Keep in mind, however, that different companies, depending on their size and focus, will define IT Architects, in a variety of ways or use different descriptions, as there is not an exact definition of the job. So architects doing pretty much the same job and with the same skills are referred to as:
- Enterprise architect
- Project architect
- Technical architect
- Solution architect
- Application architect
- Data architect
- Cloud architect
- SOA architect
- and the list goes on!
We’ve tried to include the basic skills every one of those professions uses, but that also means some details are left out. We’ll be looking at two main skill sets – the tech one and the business one.
Technical Skills Required
1. Data Modeling
Data Modelling will be one of the main tasks you have as an IT architect in many companies. This means creating a data model that determines the needs and goals of an organization. Since many businesses nowadays have large amounts of data, they have to be systemized in such models. With them, an IT architect can show not only what data you have, but also how it relates to each other and, most importantly, how it can help a company reach certain goals.
Such models not only help you communicate goals and needs to the various departments, but they also help you identify possible links and weaknesses in the way you are currently organizing things. In short, data models give you a great overview of a glance.
2. Architecture frameworks
Frameworks such as TOGAF, DODAF, Zachman, and others are basically meta-models that are meant to apply to all kinds of different enterprises. They include industry-wide expectations and standards and are a great first step towards identifying the challenges your company is facing.
How do architects use this? It’s a system, one you can modify and cut up, but it’s a system that has been proven to work. Utilizing those frameworks will help you understand common challenges and the ways to fix them. Frameworks are, in simple terms, perfect structures you can look at, apply to your case and learn from. It sounds more complicated than it is!
UML (Universal Modeling Language) is an important toolset in the arsenal of an IT architect. Coding languages come and go and if they’re not your main field of expertise, it can be tough to adapt to them all. Luckily, UML is language-independent as well as enterprise-independent. That means it is made to work with any language for any type of company.
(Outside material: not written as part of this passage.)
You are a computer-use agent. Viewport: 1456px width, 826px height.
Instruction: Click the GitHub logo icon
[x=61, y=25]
That is why, UML, as a stepping stone, can be invaluable.
Looking for an IT Architect?
1. Communicating clearly
First and foremost, you will have to learn to act as a translator. Most of the time, you will be the only person that can both grasp what the IT department is facing and what these struggles are in addition to keeping your eyes on the big picture and financial constraints.
To put it simply – the business side will often ask you to “just do X”. The IT side, however, will say “we can’t do X, how about Y instead?” Your job is to understand what X and Y are, communicate that it’s not feasible if it really isn’t and review the alternative before presenting it back.
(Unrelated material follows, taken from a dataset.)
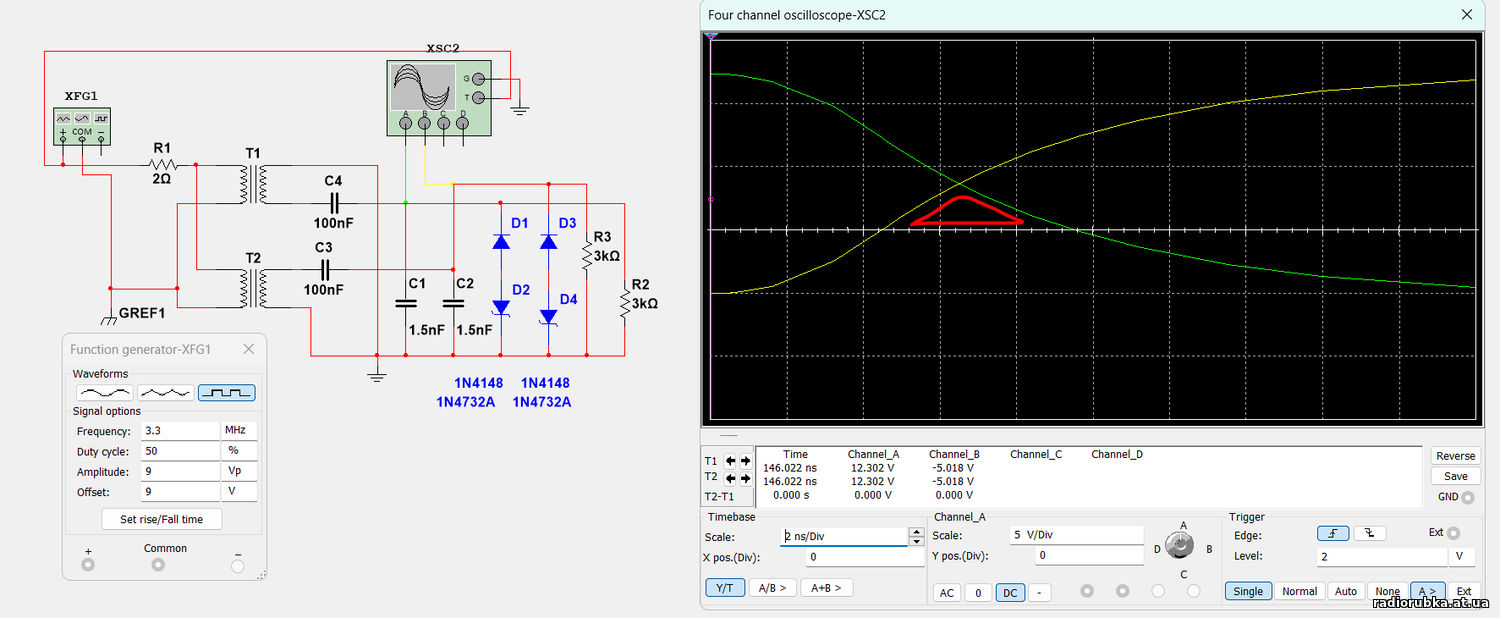Click the Reverse button
The width and height of the screenshot is (1500, 618).
1455,456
2. Putting your foot down on behalf of IT/business
Translating, however, isn’t the only thing you will be expected to do as an IT architect. It will also be your job to use your understanding of both sides to make decisions and sell them. Whether it’s financed pushing for quicker and more efficient work or IT saying they can fix an issue if they get just one more week, it will be up to you to decide in most cases.
After you make a decision, you will also have to present your arguments and convince both sides that this is the right course of action.
3. Leading by example
Getting an IT department to be happy to be led by an IT architect doesn’t always come easy. Unless you prove to them that you know what you’re talking about, you won’t be any different than everyone else from the business department – people that usually don’t understand what IT does and are only pushing them with ridiculous demands.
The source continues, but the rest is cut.